Neil Gerschenfeld is the founder of the FabLab concept and focuses on the convergence of digital and physical world. FabLabs are places where people can find digital production tools that allow people to not just share knowledge, but also useful design files that can be replicated in FabLabs across the world. Innovate together in a FabLab and building on work in the RepRap community has served as the starting point for Ultimaker. We now contribute back by having tinkering friendly 3D printers and an ecosystem where people can share digital designs, called YouMagine. The idea of creating a Wikipedia-like platform, but for physical objects really fascinates us.

What advice would you give to yourself 10 years ago?

Start a company around your passion! However, I would tell myself it’s going to be easy, since otherwise I might not have started it. Now I am very glad that I did and found great people around me that know how to continue building a company.

What technology gets you excited?

3D printing of function materials combined with regular materials; for example, conductive traces, combining flexible and rigid materials in design.

What’s the biggest challenge you’ve faced and how did you deal with it?

We try to not just create a machine, but also software and a sharing platform. The combination is especially powerful. This only leaves 3D design tools out of the equation, but we need these tools to allow design for 3D printing. However, at Ultimaker we cannot do everything by ourselves and still develop the best products. So we're now working with the 3MF Consortium to create a 3D Manufacturing format that allows people to get more out of the highly capable 3D printing process. We do this by creating a 3MF standard that every CAD (design tool) maker can adopt and which gives you more control over the design and manufactured part.

What’s something you want to get better at?

I have great access to many 3D printers, so I want to get better at designing objects for 3D printing.

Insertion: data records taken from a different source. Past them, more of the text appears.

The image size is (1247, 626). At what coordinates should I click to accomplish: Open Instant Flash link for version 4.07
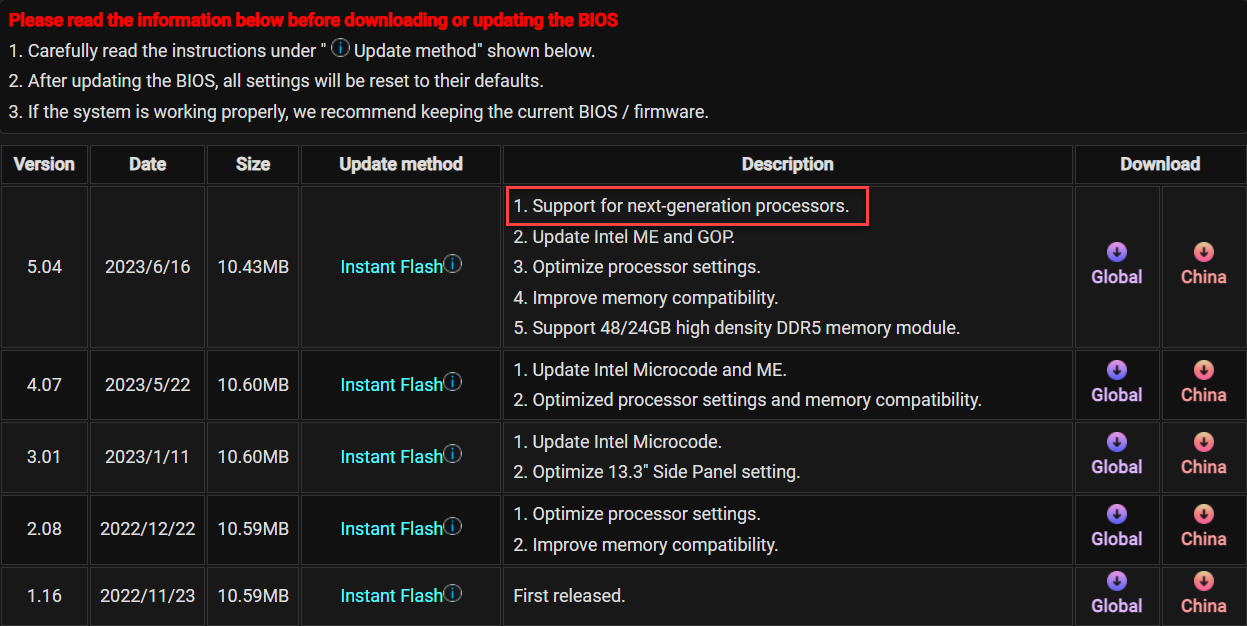[x=391, y=385]
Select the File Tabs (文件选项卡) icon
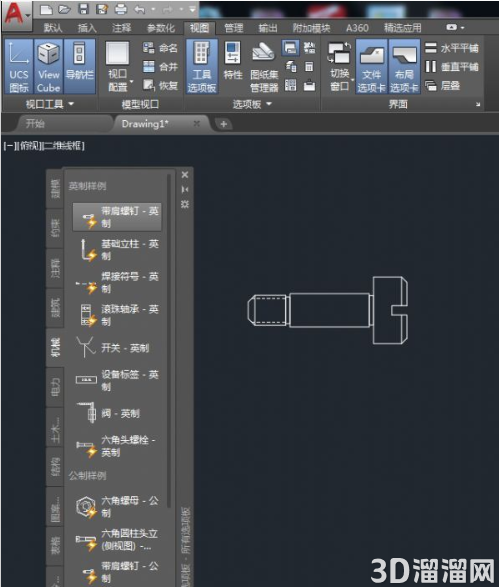 tap(371, 66)
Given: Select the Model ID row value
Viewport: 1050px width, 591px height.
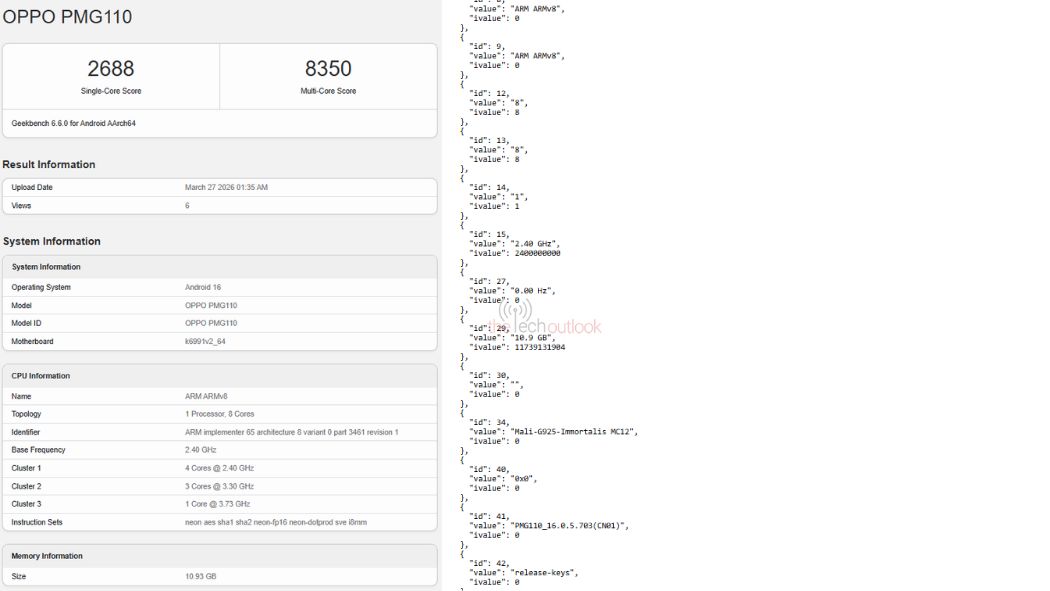Looking at the screenshot, I should pos(210,323).
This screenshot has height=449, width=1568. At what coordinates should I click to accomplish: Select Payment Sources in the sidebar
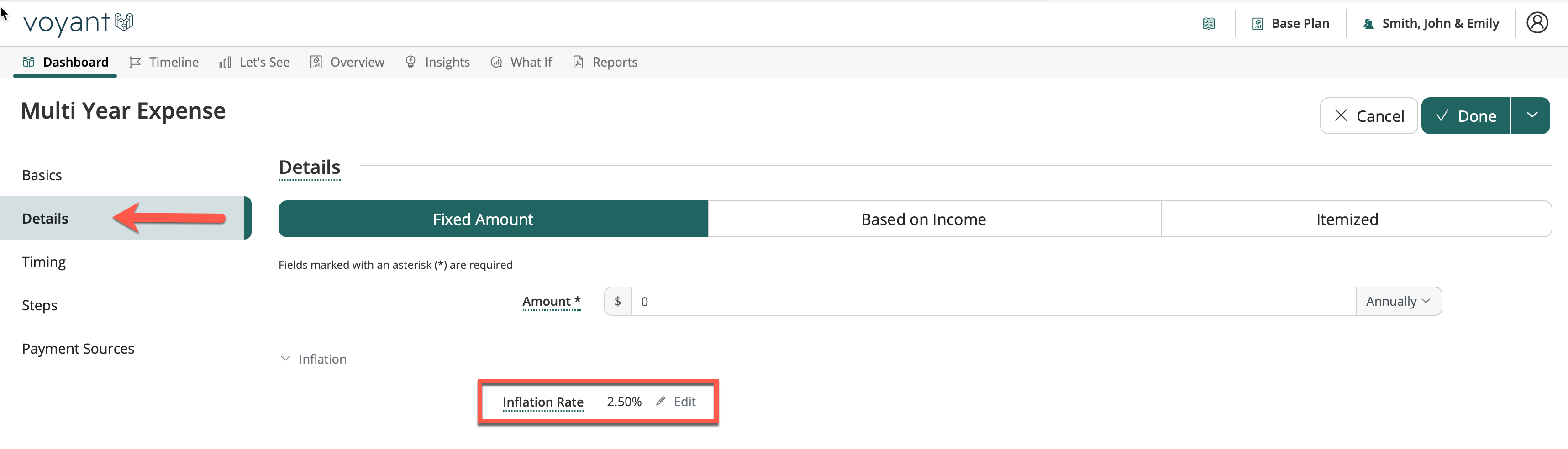[78, 349]
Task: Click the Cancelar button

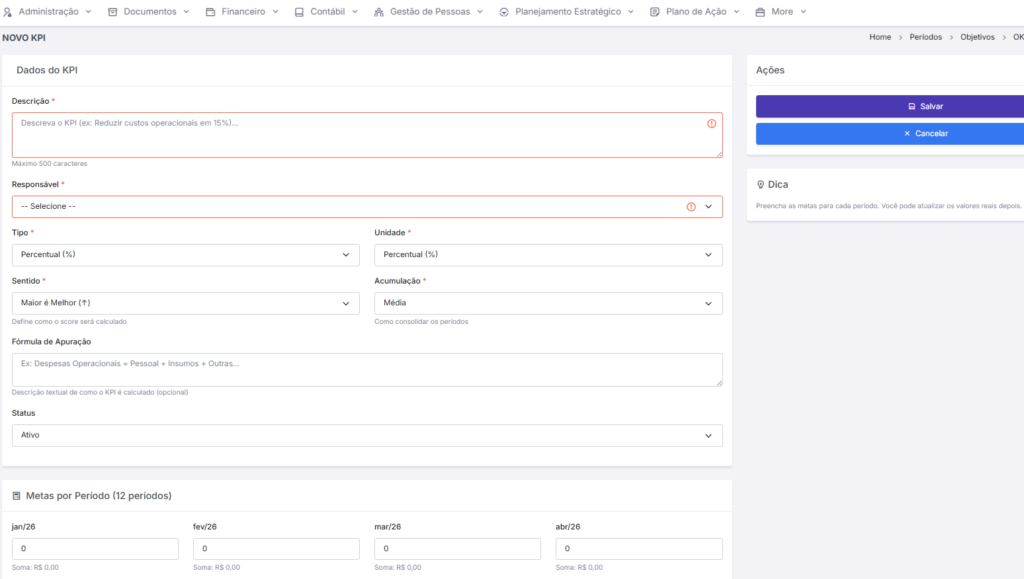Action: tap(890, 134)
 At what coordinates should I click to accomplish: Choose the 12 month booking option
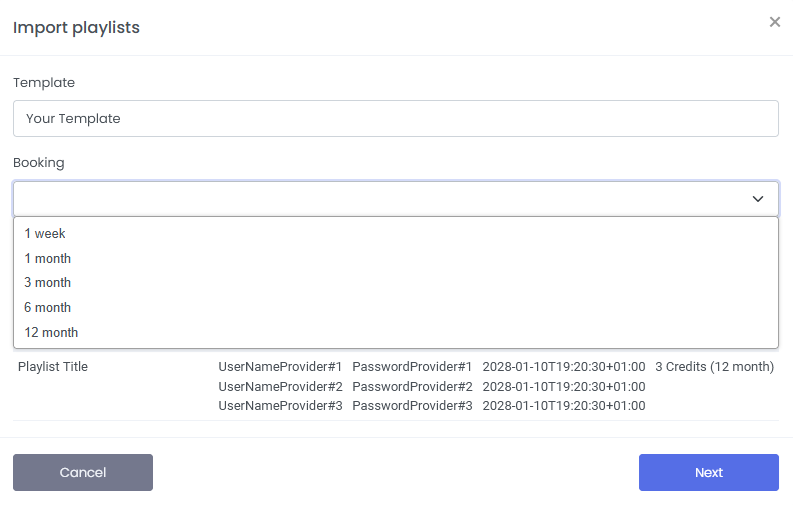[x=51, y=333]
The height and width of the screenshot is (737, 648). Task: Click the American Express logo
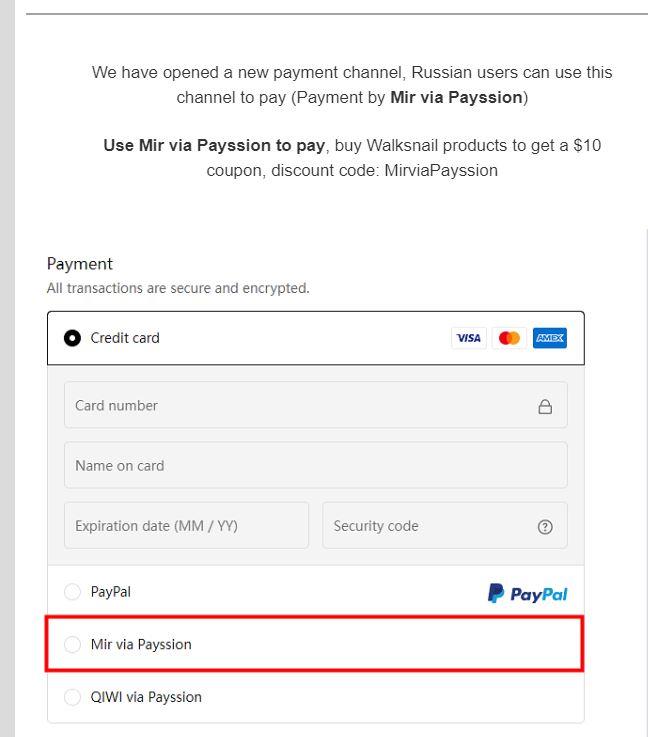(549, 338)
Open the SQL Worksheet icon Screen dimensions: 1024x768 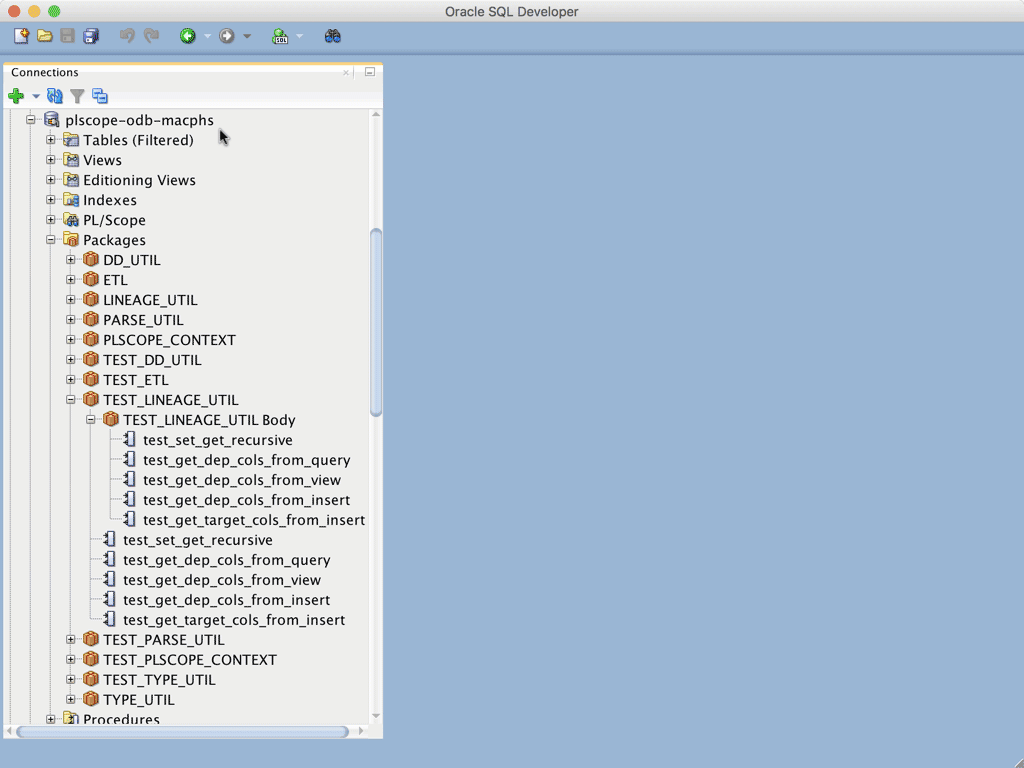280,36
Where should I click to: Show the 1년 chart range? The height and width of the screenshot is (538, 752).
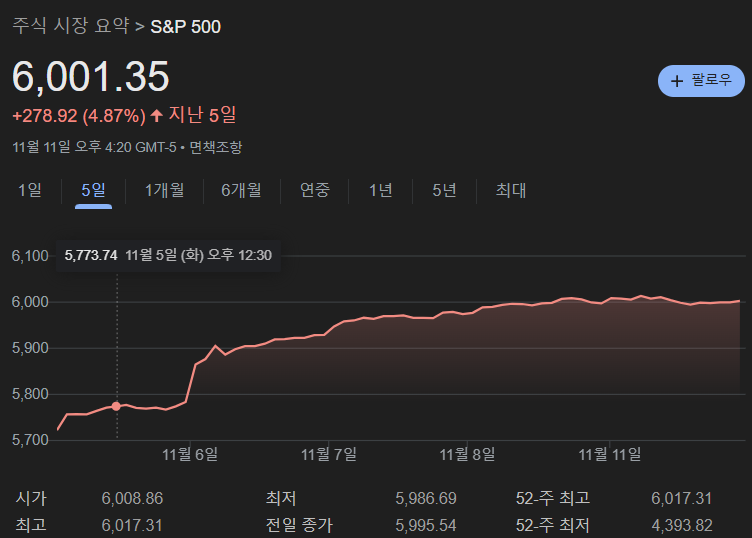coord(380,190)
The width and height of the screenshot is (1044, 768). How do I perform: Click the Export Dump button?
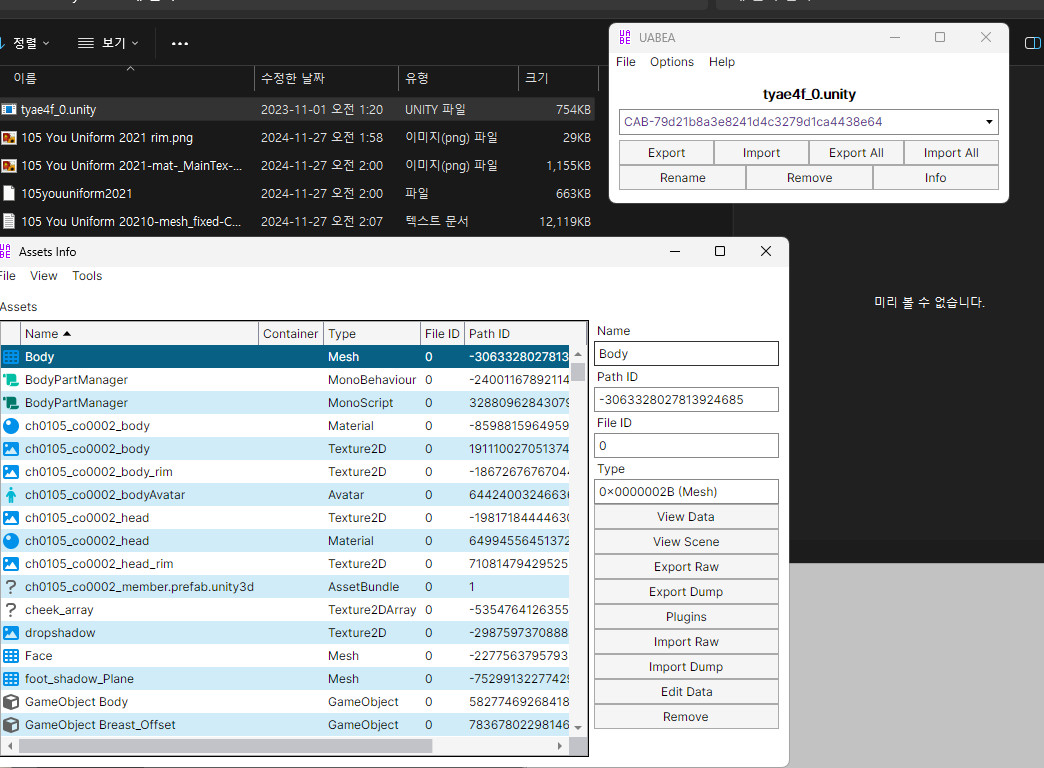[686, 592]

Mostly, I have experience in one CAD program (OpenSCAD), but want to learn another one to make more elaborate designs quickly to solve everyday problems with nice objects.

What’s your go-to reference book?

It used to be Democratizing Innovation, by Prof. Eric von Hippel, however I didn't need to re-read it, because I know it by heart. Now von Hippel is publishing Free Innovation, which is really insightful and talks about creating a powerful combination of a company and a community. This is what Ultimaker is known for and where we want to excel.


Coffee or tea?

Coffee. And lots of it.

Droid or iOS?

Android, hands down. However I admit I like my MacBook. It made me more productive even after using Linux for the desktop for over a decade.

Kindle or book?


Sketch or build?

Sketch and then build!

What are you reading right now?

I was lucky to be allowed to proofread Free Innovation! It will be released shortly for free!